Pattern C: Local → Free Staging Project → Prod Project

This one uses two remote projects:

  • Project 1: staging (free)

  • Project 2: production (free or paid)

Good for teams on free tier willing to manage two Supabase projects.

Flow

  1. Local changes

  2. Generate migrations

  3. Push to develop → CI applies to staging project

  4. Test & QA

  5. Merge to main → CI applies same migrations to prod project

CI Diagram

flowchart LR
  subgraph Staging project
    A[Push to develop] --> B[CI]
    B --> C[Apply migrations to free staging project]
  end

  subgraph Prod project
    D[Merge to main] --> E[CI]
    E --> F[Apply migrations to prod project]
  end

The Drift Problem

If people edit schemas directly in:

  • Staging project dashboard

  • Prod project dashboard

you will eventually have two different schemas and one sad developer.

Fix it by making code the source of truth:

  • Only change DB through migrations

  • supabase db diff to capture manual changes into migrations

  • If a project is totally cursed, recreate it from migrations

Sample GitHub Action (Pattern C)

name: Migrations - Dual Projects (Staging & Prod)

on:
  push:
    branches: [ develop, main ]

jobs:
  migrate:
    runs-on: ubuntu-latest

    steps:
      - uses: actions/checkout@v4

      - uses: supabase/setup-cli@v1
        with:
          version: latest

      - name: Validate migrations locally
        run: |
          supabase db start
          supabase db reset

      - name: Set Supabase env for staging or prod
        id: target
        run: |
          if [[ "${GITHUB_REF_NAME}" == "develop" ]]; then
            echo "project_id=${{ secrets.STAGING_PROJECT_ID }}" >> "$GITHUB_OUTPUT"
            echo "db_password=${{ secrets.STAGING_DB_PASSWORD }}" >> "$GITHUB_OUTPUT"
          else
            echo "project_id=${{ secrets.PROD_PROJECT_ID }}" >> "$GITHUB_OUTPUT"
            echo "db_password=${{ secrets.PROD_DB_PASSWORD }}" >> "$GITHUB_OUTPUT"
          fi

      - name: Push migrations to remote
        env:
          SUPABASE_ACCESS_TOKEN: ${{ secrets.SUPABASE_ACCESS_TOKEN }}
          SUPABASE_PROJECT_ID:   ${{ steps.target.outputs.project_id }}
          SUPABASE_DB_PASSWORD:  ${{ steps.target.outputs.db_password }}
        run: supabase db push --non-interactive --linked

This follows Supabase’s recommended CI env var setup, just parametrized per branch.

Pros

  • Real staging env separate from prod

  • Works on free org with 2 free projects

  • Clear blast radius: staging vs prod

Cons

  • Schema drift if people click in dashboards

  • More secrets and config to manage

  • Slightly more complex CI


Quick Comparison

PatternEnvsSupabase featuresTeam sizeSafetyA Local→Prod1 prod projectBaseSoloLowB Local→Branch→Prod1 project, multiple DB branchesBranching (Pro)TeamMedium–HighC Local→Free→Prod2 projectsBaseTeamHigh (with discipline)

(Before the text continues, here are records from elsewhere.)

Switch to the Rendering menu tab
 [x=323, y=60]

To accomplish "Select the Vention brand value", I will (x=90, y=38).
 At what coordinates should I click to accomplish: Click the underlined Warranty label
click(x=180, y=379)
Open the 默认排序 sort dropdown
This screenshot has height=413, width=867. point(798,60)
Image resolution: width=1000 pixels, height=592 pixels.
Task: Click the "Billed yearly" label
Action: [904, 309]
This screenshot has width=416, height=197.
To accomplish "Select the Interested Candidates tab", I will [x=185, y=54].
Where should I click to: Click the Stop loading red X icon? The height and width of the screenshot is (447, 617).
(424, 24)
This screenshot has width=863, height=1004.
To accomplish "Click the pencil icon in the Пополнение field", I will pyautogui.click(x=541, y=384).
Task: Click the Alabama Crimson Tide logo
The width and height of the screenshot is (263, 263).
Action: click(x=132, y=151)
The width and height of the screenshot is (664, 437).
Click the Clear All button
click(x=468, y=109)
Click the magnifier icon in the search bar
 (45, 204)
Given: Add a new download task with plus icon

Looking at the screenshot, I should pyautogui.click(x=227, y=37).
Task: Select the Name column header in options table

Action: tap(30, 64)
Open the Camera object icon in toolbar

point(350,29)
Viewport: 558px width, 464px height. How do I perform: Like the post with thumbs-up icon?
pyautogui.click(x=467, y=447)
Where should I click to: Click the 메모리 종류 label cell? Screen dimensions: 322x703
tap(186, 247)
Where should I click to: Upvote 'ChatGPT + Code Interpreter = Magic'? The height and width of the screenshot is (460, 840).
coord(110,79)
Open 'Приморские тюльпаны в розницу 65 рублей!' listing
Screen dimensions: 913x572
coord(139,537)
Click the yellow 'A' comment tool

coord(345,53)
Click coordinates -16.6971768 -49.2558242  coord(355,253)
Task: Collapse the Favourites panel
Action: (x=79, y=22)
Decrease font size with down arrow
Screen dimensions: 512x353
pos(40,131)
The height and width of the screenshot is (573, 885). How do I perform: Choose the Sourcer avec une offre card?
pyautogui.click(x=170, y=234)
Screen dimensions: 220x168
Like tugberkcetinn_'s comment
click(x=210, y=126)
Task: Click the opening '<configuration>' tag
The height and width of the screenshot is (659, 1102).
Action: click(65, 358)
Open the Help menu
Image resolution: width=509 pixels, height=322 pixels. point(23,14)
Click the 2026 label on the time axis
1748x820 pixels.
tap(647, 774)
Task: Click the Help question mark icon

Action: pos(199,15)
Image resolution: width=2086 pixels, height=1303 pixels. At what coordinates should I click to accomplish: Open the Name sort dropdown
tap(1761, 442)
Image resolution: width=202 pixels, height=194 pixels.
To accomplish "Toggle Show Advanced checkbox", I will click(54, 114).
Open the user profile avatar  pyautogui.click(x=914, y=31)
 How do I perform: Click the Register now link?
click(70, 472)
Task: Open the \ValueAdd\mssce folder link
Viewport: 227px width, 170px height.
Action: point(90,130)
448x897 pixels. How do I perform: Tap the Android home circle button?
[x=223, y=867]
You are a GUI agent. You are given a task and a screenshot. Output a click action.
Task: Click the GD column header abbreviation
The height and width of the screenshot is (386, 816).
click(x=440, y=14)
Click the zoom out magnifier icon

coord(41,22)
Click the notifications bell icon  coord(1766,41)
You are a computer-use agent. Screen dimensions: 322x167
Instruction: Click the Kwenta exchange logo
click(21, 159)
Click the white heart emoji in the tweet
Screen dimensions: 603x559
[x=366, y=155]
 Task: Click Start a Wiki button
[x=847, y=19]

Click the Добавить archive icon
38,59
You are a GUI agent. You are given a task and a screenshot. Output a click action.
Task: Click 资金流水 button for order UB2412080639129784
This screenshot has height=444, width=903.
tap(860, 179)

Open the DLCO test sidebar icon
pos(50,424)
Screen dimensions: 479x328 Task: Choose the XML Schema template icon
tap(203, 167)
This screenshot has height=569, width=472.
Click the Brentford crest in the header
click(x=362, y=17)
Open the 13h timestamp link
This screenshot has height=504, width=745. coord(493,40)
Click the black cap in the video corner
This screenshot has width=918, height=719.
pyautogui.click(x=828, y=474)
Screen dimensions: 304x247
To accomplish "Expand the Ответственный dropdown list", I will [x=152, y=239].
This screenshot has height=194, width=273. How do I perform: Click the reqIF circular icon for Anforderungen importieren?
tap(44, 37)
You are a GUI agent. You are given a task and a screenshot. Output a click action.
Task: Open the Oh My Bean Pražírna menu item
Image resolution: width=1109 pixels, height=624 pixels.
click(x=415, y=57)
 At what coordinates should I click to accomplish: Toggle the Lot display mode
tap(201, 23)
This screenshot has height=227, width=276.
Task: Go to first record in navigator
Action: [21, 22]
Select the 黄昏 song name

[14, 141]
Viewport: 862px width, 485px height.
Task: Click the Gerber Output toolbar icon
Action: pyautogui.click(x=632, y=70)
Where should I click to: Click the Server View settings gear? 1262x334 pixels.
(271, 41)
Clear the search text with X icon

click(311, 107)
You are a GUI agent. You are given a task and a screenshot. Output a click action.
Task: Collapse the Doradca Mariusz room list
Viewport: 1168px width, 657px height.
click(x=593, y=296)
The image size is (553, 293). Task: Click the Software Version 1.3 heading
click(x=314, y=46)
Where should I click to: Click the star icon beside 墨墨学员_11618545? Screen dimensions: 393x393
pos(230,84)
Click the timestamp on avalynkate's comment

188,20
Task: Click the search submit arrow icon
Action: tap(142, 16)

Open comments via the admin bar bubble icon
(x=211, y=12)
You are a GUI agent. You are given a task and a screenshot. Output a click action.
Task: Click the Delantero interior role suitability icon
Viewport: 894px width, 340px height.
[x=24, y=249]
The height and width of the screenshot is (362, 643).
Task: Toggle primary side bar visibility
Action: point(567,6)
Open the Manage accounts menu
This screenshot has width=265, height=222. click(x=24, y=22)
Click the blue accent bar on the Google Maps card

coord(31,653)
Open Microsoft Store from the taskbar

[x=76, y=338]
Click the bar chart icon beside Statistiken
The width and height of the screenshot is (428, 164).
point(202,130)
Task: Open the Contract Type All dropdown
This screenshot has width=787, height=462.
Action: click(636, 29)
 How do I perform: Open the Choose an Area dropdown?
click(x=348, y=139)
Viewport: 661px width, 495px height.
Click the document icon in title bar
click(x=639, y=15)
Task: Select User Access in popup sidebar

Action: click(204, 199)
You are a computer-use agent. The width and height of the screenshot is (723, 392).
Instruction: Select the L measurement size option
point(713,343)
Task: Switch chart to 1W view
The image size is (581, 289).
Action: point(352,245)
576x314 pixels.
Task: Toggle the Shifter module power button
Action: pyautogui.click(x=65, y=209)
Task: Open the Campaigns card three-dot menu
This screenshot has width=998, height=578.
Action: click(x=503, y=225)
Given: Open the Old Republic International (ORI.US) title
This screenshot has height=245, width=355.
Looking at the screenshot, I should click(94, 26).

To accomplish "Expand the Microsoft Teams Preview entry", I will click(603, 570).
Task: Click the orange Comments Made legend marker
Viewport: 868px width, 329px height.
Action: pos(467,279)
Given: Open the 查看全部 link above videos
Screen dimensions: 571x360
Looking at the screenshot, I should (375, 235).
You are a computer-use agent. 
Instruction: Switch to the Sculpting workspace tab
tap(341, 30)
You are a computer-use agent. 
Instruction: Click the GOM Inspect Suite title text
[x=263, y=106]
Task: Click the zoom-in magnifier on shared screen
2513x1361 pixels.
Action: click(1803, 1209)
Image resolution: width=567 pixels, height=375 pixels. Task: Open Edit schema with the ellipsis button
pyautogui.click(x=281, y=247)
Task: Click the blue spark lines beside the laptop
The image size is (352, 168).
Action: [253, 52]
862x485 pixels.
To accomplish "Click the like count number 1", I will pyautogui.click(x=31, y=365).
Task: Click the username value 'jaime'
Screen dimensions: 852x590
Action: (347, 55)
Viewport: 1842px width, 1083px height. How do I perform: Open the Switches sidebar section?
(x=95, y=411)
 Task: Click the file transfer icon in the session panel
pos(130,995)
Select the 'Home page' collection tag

Declarative Schemas (Teaser)

There’s a whole other world where:

  • You keep a single declarative schema file

  • A tool computes diffs and generates migrations

  • CI checks remote DB drift against the desired schema

That’s a good topic for its own post. It plays nicely with all three patterns above, but changes how you author changes.